Federated Variational Preference Alignment with Gumbel-Softmax Prior for Personalized User Preferences
This work is significant for users and developers of LLMs in federated learning environments, as it enables personalized preference alignment without compromising privacy, addressing the limitation of monolithic reward models.
This paper addresses the challenge of aligning Large Language Models (LLMs) with diverse user preferences in a privacy-preserving federated learning setting, where existing methods average out conflicting preferences. The authors propose FedVPA-GP, which disentangles user preferences and allows dynamic preference switching, outperforming monolithic baselines on the HH-RLHF dataset.
Federated Learning (FL) offers a privacy-preserving pathway for aligning Large Language Models (LLMs); however, existing frameworks typically enforce a monolithic reward model, inevitably averaging out inherently conflicting user preferences (e.g., helpfulness vs. harmlessness). While Variational Preference Learning (VPL) offers a pathway to personalization, adapting it to decentralized settings presents a fundamental challenge: posterior collapse driven by severe local data scarcity and heterogeneity. In this paper, we propose Federated Variational Preference Alignment with Gumbel-Softmax Prior (FedVPA-GP), a framework designed to disentangle diverse preferences without compromising privacy. To stabilize variational inference, we introduce a Federated Mixture Prior that enables clients to leverage the aggregate population distribution as a dynamic prior. Furthermore, we incorporate an Orthogonal Loss that explicitly enforces the separation of preference prototypes in the latent space. Experiments on the HH-RLHF dataset demonstrate that FedVPA-GP significantly outperforms monolithic baselines, successfully disentangling conflicting user intents and enabling dynamic preference switching.

### INFORMATION PROVIDED
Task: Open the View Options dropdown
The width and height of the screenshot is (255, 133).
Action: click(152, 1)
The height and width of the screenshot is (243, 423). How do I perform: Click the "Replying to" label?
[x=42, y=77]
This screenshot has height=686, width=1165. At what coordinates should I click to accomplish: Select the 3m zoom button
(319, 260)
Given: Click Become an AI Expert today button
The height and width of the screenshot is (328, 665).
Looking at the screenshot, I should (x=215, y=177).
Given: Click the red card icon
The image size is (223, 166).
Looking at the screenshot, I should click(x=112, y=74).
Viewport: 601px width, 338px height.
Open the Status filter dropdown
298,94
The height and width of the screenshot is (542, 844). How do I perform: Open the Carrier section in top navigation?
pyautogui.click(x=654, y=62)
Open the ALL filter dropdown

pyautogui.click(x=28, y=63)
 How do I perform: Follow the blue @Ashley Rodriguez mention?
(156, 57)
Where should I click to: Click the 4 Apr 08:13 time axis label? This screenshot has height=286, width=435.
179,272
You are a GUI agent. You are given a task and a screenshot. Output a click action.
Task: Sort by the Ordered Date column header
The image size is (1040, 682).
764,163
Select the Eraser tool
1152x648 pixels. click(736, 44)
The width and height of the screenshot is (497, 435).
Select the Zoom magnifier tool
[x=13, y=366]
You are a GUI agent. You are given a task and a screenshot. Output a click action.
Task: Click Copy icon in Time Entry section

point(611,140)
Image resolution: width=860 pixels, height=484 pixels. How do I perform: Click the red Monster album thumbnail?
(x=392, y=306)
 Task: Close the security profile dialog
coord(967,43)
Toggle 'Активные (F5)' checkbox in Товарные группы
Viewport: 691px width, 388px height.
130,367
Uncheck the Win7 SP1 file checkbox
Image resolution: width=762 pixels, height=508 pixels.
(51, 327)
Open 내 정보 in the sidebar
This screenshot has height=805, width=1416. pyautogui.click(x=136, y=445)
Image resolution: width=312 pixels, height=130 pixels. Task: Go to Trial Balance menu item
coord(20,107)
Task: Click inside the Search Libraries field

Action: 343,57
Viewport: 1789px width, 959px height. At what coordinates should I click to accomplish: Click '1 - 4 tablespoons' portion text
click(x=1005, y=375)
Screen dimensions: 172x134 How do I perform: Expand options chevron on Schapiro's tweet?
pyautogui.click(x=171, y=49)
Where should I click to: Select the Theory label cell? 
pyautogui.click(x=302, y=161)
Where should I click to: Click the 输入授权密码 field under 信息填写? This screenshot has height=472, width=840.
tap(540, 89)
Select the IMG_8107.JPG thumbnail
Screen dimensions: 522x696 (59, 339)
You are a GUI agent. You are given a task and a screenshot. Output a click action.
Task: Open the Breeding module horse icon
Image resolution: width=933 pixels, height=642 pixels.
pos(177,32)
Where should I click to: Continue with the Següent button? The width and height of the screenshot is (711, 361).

### WHAT YOU SHOULD DO
Answer these questions using the text on federated preference alignment above the records.
(a) What limitation does the work address, according to the sentence on its significance?
(b) What fundamental challenge arises when Variational Preference Learning is adapted to decentralized settings?
(c) What does the Orthogonal Loss explicitly enforce?

### ANSWER SECTION
(a) The limitation of monolithic reward models.
(b) Posterior collapse driven by severe local data scarcity and heterogeneity.
(c) The separation of preference prototypes in the latent space.